> [What is expected]:
Below are some records; copy each line in them that contains "computer".

> [Extracted data entries]:
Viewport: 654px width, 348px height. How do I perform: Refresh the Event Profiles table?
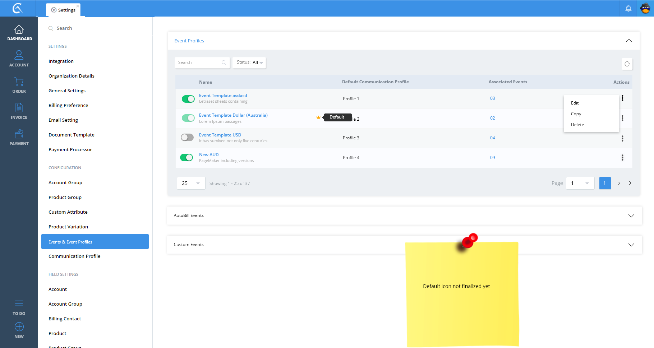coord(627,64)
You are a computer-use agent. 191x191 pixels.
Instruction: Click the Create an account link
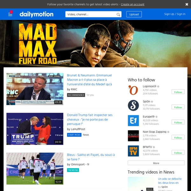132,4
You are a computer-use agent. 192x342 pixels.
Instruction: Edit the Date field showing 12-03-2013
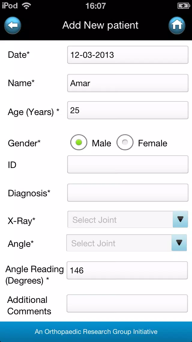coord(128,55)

==

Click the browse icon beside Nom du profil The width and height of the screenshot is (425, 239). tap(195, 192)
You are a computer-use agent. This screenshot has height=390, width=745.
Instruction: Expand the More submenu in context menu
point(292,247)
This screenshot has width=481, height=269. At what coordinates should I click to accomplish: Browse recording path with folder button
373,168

--

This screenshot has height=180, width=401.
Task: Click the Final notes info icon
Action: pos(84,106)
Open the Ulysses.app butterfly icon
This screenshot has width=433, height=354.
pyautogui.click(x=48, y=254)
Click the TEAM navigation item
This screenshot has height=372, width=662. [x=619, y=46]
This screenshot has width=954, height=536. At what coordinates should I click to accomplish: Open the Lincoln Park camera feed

> [Written answer]:
You are a computer-use agent. 191x191 pixels.
You are a computer-use agent. 192x342 pixels.
You are a computer-use agent. This screenshot has height=390, width=745.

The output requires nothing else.